[Opening Entries supplied section]

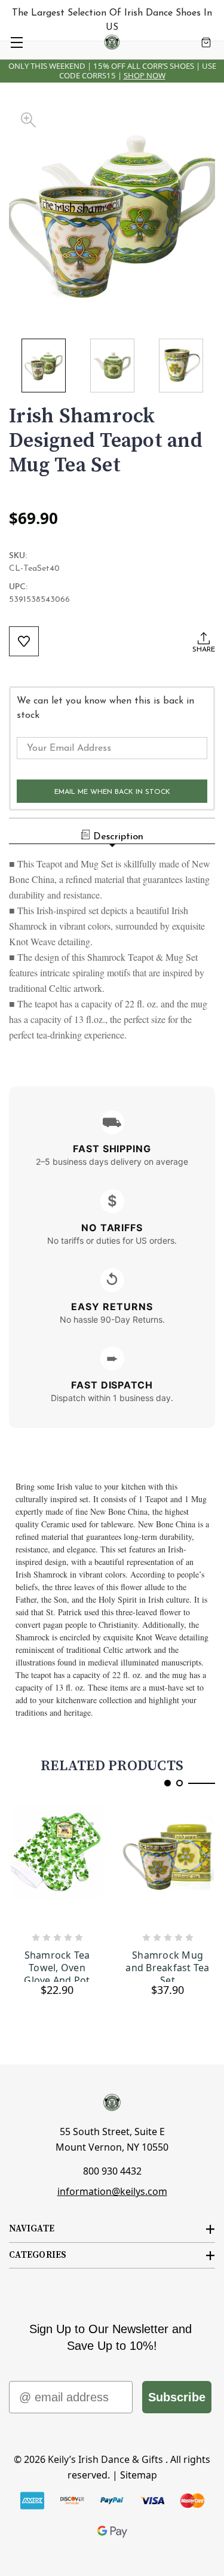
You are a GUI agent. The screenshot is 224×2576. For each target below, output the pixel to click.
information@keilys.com (112, 2191)
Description (118, 837)
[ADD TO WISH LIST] (24, 641)
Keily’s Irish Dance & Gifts (105, 2459)
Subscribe (176, 2397)
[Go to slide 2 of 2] (179, 1783)
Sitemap (138, 2474)
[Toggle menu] (16, 42)
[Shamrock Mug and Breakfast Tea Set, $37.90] (167, 1864)
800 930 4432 (112, 2171)
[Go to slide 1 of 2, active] (167, 1783)
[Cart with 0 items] (206, 42)
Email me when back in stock (112, 792)
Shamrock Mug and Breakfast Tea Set (167, 1965)
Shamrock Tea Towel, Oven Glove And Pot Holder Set (57, 1965)
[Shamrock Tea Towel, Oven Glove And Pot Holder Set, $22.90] (57, 1864)
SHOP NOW (144, 75)
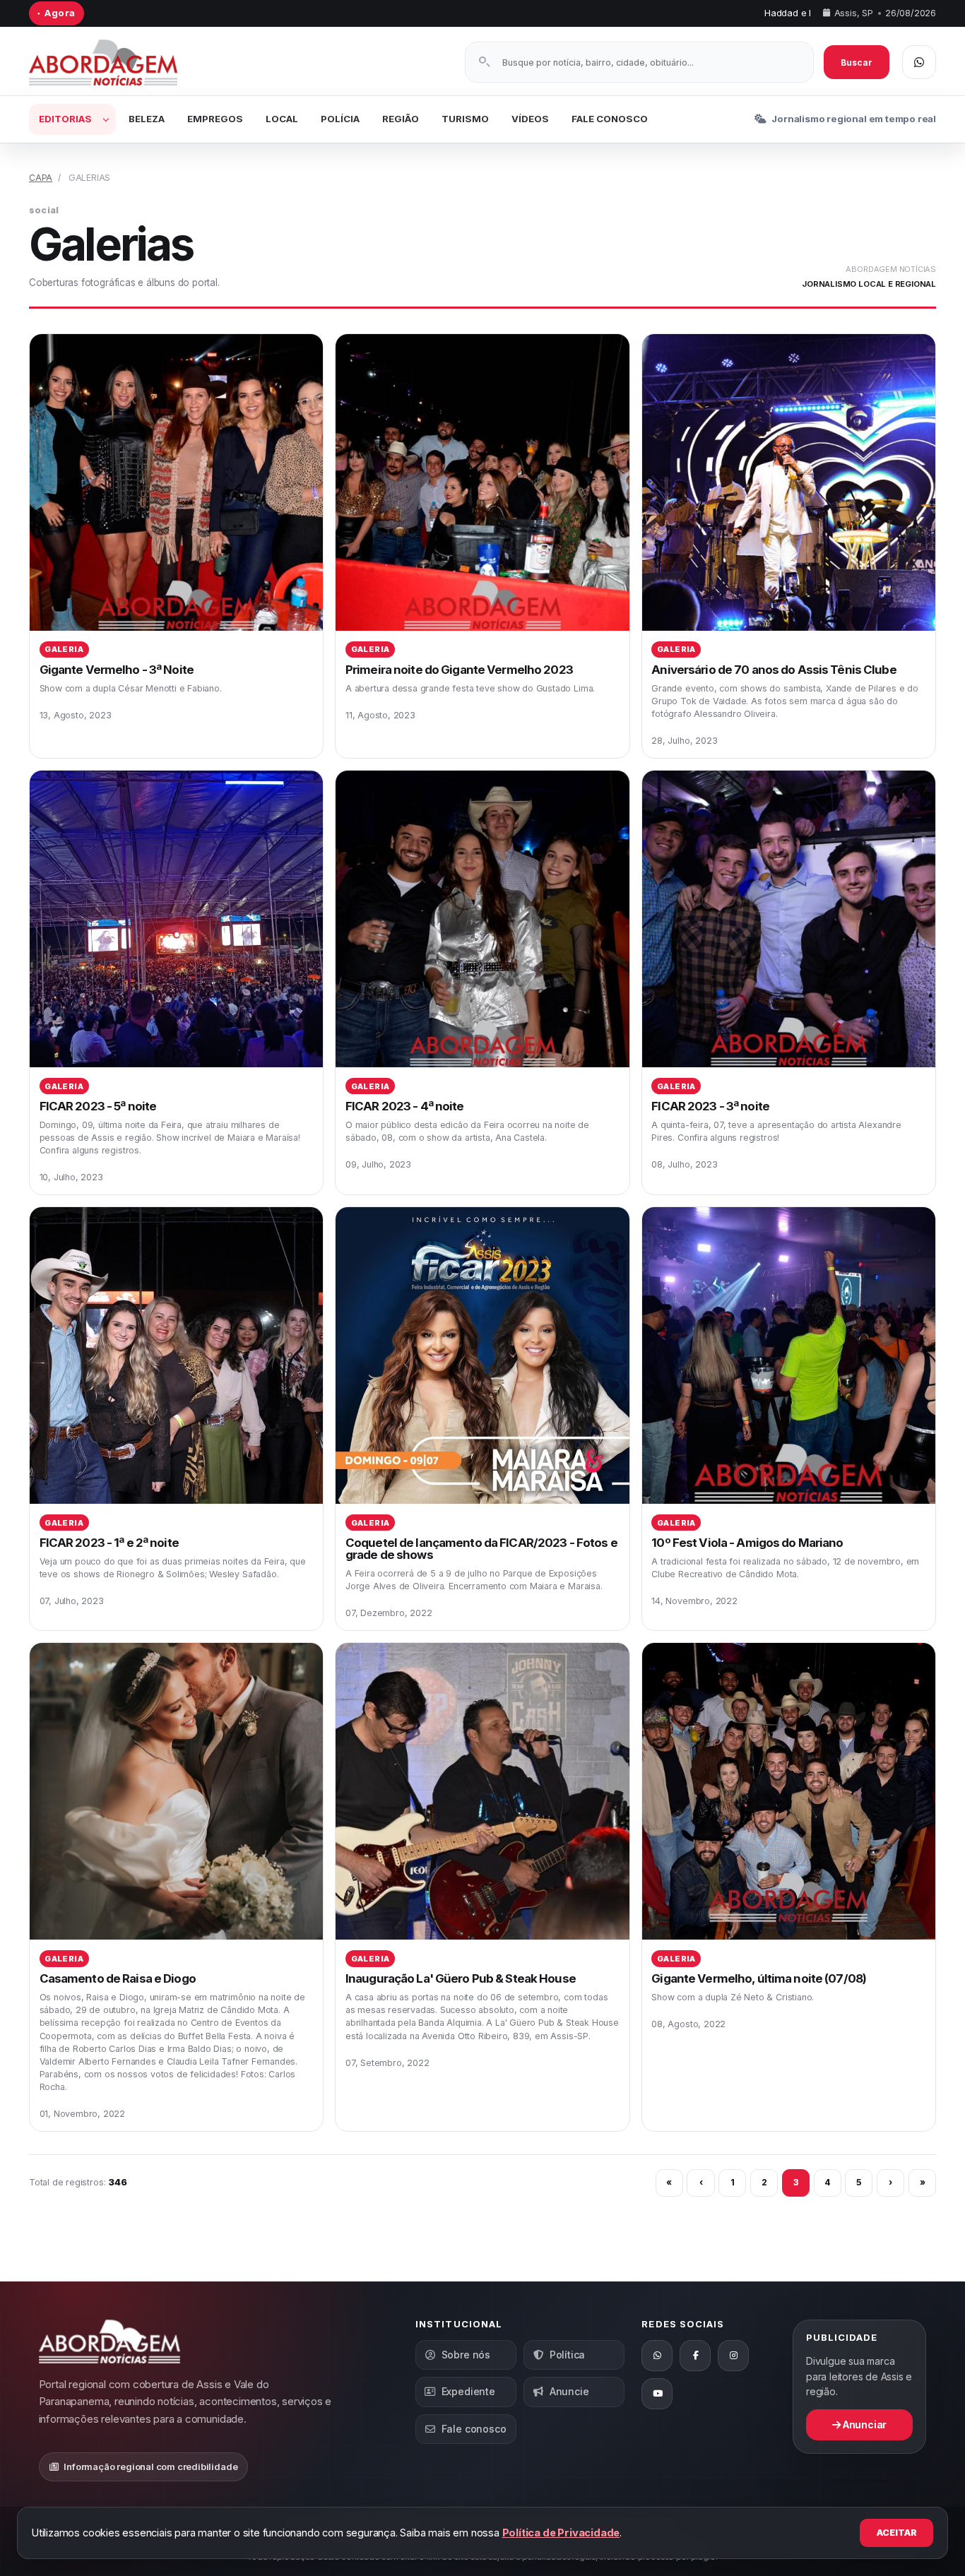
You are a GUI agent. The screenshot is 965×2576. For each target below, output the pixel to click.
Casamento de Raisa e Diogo (118, 1978)
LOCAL (282, 118)
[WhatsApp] (657, 2355)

[Closing Entries supplied section]

■ The task
The reply must hold every line above exactly as written and none of the pictures.

■ Exercise result
You are a GUI agent. The screenshot is 224×2576. For each target below, output the pixel to click.
information@keilys.com (112, 2191)
Description (118, 837)
[ADD TO WISH LIST] (24, 641)
Keily’s Irish Dance & Gifts (105, 2459)
Subscribe (176, 2397)
[Go to slide 2 of 2] (179, 1783)
Sitemap (138, 2474)
[Toggle menu] (16, 42)
[Shamrock Mug and Breakfast Tea Set, $37.90] (167, 1864)
800 930 4432 (112, 2171)
[Go to slide 1 of 2, active] (167, 1783)
[Cart with 0 items] (206, 42)
Email me when back in stock (112, 792)
Shamrock Mug and Breakfast Tea Set (167, 1965)
Shamrock Tea Towel, Oven Glove And Pot Holder Set (57, 1965)
[Shamrock Tea Towel, Oven Glove And Pot Holder Set, $22.90] (57, 1864)
SHOP NOW (144, 75)
You are a GUI agent. The screenshot is 965×2576. For each target below, output the pixel to click.
Casamento de Raisa e Diogo (118, 1978)
LOCAL (282, 118)
[WhatsApp] (657, 2355)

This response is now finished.